(Problem description)
Print the lines from the one containing "The image size" through the end of the material below, both included, exactly as they appear and without pictures.

(Records for this exercise)
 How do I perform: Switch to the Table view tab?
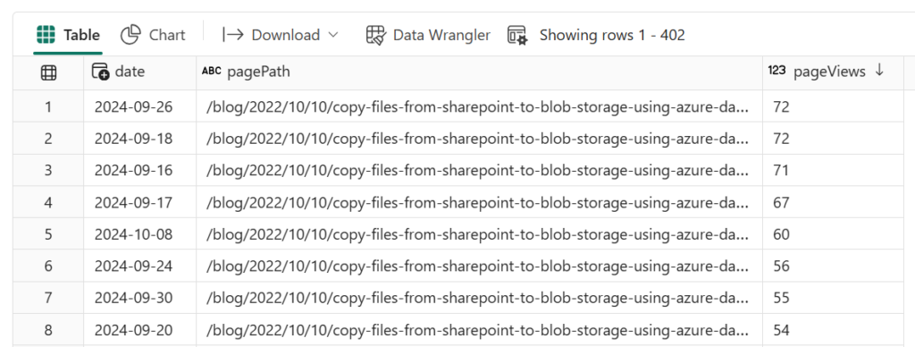67,35
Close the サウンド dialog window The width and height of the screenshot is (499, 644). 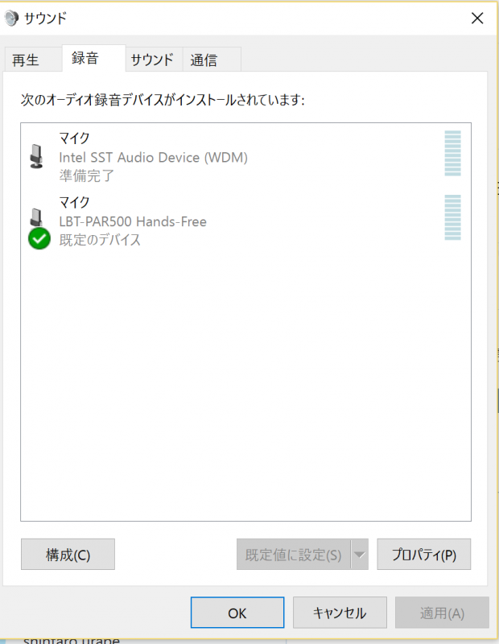click(477, 18)
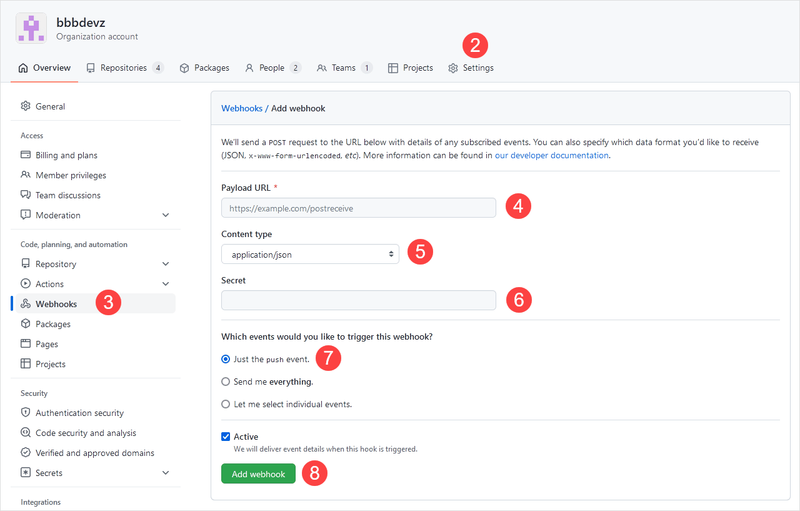
Task: Enable the Send me everything option
Action: pyautogui.click(x=226, y=382)
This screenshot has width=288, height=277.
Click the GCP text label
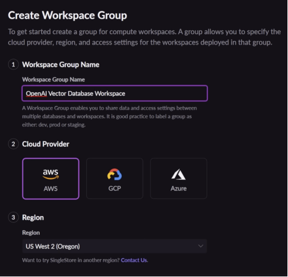click(114, 189)
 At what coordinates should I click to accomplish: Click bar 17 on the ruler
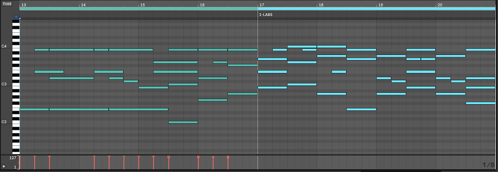262,5
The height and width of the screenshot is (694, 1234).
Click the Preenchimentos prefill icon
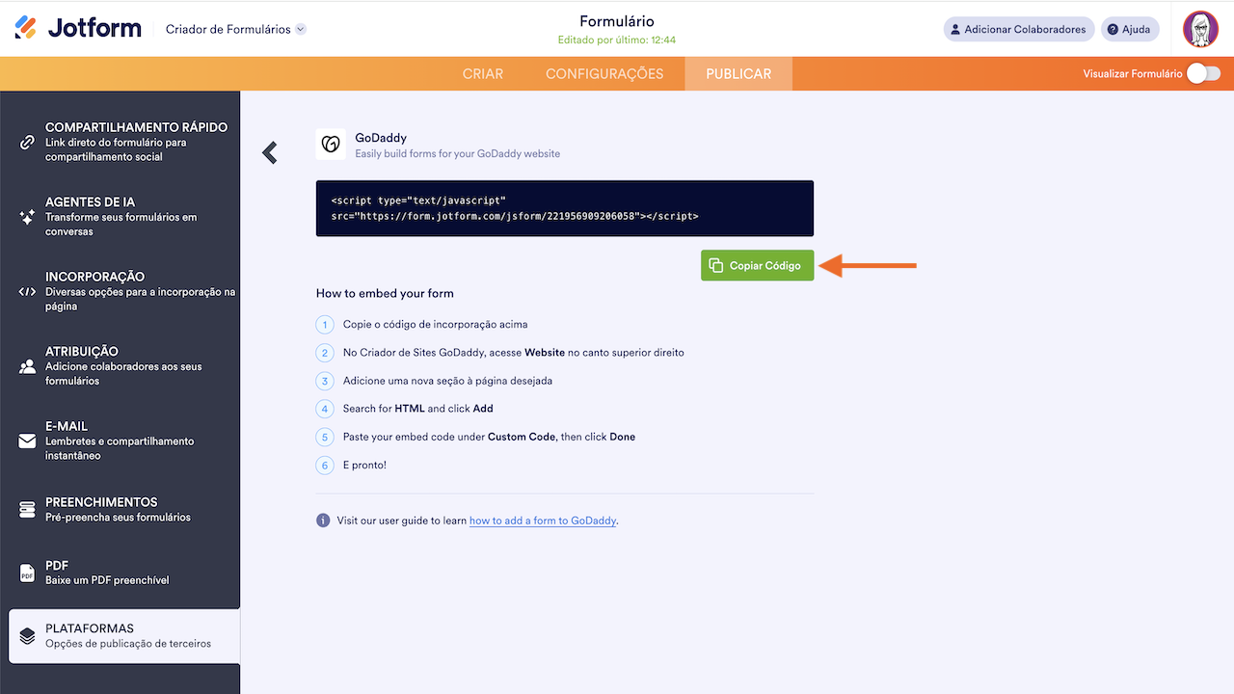(27, 509)
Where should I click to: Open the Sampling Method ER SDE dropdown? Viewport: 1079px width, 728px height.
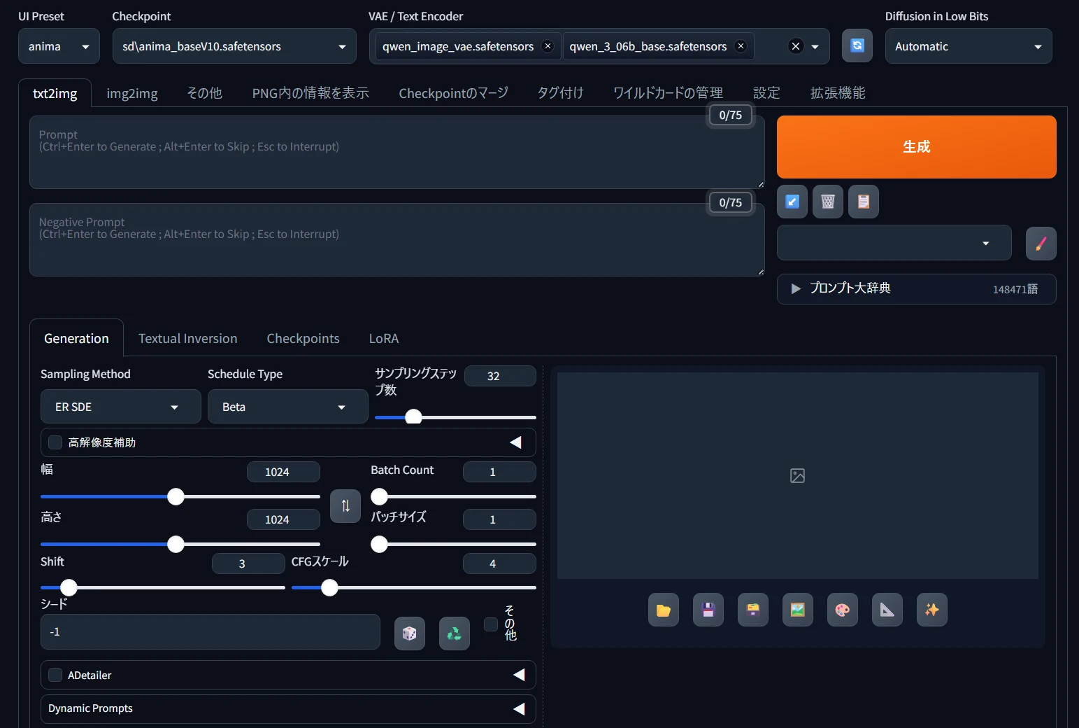tap(121, 407)
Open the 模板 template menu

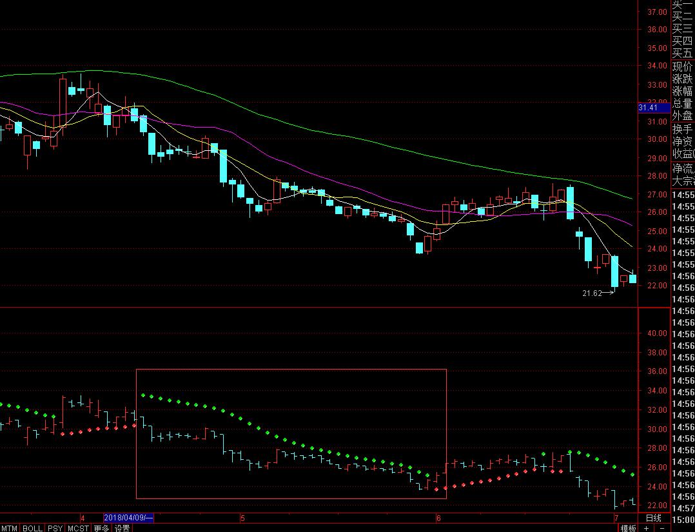tap(629, 528)
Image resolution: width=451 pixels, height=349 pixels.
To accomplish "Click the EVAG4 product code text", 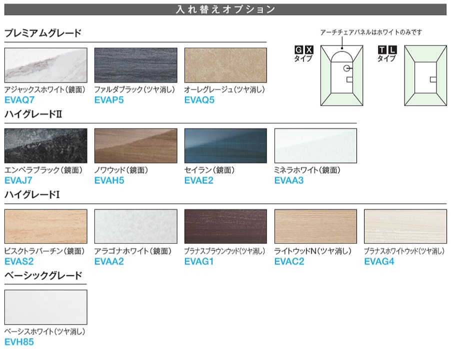I will click(x=379, y=261).
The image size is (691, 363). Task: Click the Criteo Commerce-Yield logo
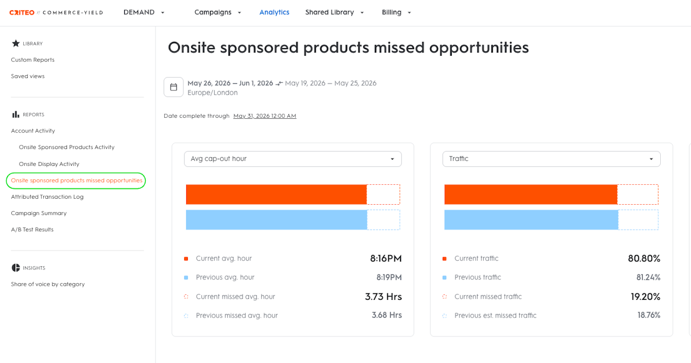pyautogui.click(x=56, y=12)
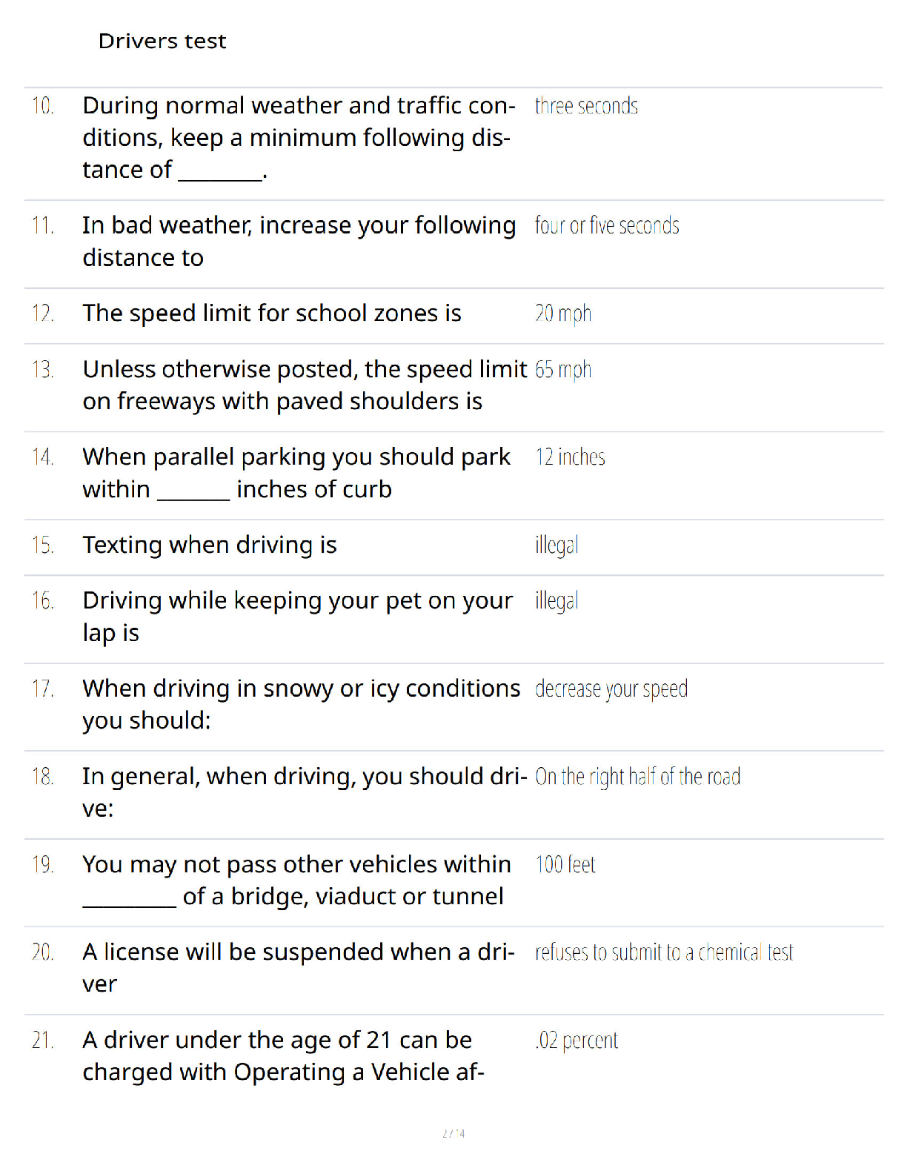Select question 13 about freeways speed limit

pyautogui.click(x=305, y=385)
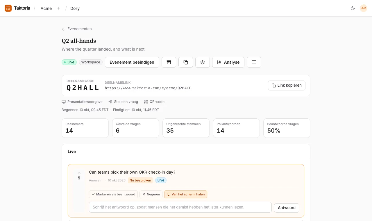Click Link kopiëren button

point(287,85)
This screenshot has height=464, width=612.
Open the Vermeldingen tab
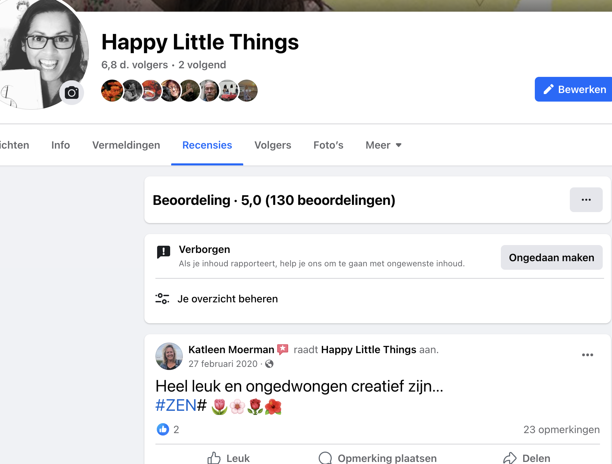point(126,145)
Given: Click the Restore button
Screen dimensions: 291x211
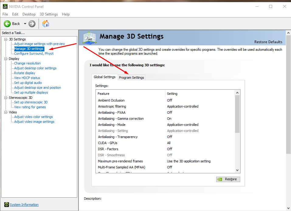Looking at the screenshot, I should pyautogui.click(x=228, y=179).
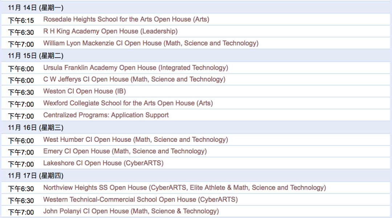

(Task response)
The image size is (691, 363). Task: Click the Criteo Commerce-Yield logo
pyautogui.click(x=56, y=12)
Select question 13 about freeways speed limit

pyautogui.click(x=305, y=385)
Click Link kopiëren button

point(287,85)
This screenshot has height=464, width=612.
Open the Vermeldingen tab
point(126,145)
Given: Click the Restore button
Screen dimensions: 291x211
Looking at the screenshot, I should pyautogui.click(x=228, y=179).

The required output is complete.